— Task instructions —
From the line that includes "The width and" down to the final line of the data below, copy every line exactly and leave the rest out.
───── Given entries
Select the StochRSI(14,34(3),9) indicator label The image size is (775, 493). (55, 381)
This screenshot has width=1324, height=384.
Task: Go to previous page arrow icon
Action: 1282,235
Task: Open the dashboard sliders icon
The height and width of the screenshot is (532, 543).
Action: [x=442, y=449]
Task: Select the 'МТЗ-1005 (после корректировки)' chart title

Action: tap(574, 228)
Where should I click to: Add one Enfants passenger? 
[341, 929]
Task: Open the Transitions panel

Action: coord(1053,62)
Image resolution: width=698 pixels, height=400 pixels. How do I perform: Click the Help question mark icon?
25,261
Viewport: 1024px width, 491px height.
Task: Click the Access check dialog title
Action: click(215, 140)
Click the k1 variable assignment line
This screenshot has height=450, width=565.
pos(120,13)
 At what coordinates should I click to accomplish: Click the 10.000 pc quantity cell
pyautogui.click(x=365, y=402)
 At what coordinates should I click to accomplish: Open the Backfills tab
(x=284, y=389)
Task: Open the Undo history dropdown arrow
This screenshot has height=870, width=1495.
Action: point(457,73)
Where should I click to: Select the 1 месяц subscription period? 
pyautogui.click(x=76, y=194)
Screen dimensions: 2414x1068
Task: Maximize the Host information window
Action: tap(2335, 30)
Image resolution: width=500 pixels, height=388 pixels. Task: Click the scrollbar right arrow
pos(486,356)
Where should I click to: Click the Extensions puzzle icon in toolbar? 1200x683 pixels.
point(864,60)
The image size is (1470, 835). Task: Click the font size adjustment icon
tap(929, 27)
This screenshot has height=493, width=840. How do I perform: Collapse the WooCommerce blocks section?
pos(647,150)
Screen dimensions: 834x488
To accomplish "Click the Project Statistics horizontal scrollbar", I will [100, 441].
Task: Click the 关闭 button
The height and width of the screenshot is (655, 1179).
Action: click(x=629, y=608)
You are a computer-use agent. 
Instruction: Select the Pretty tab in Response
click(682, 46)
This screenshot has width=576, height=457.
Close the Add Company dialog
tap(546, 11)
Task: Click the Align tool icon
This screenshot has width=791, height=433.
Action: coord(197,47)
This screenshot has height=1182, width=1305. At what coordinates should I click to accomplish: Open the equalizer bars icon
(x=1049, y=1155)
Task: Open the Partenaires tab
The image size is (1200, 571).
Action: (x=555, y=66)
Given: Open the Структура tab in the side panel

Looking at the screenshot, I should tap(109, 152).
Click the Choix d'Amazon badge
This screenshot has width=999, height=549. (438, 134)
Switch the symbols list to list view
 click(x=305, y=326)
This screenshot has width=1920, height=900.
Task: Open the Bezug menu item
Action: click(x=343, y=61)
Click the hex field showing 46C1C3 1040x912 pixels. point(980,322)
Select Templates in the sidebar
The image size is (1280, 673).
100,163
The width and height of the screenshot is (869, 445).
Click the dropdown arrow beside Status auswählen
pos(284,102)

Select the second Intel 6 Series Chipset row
──────────
— Task result —
The width and height of the screenshot is (869, 445).
Click the dropdown arrow beside Status auswählen
pos(284,102)

Select the second Intel 6 Series Chipset row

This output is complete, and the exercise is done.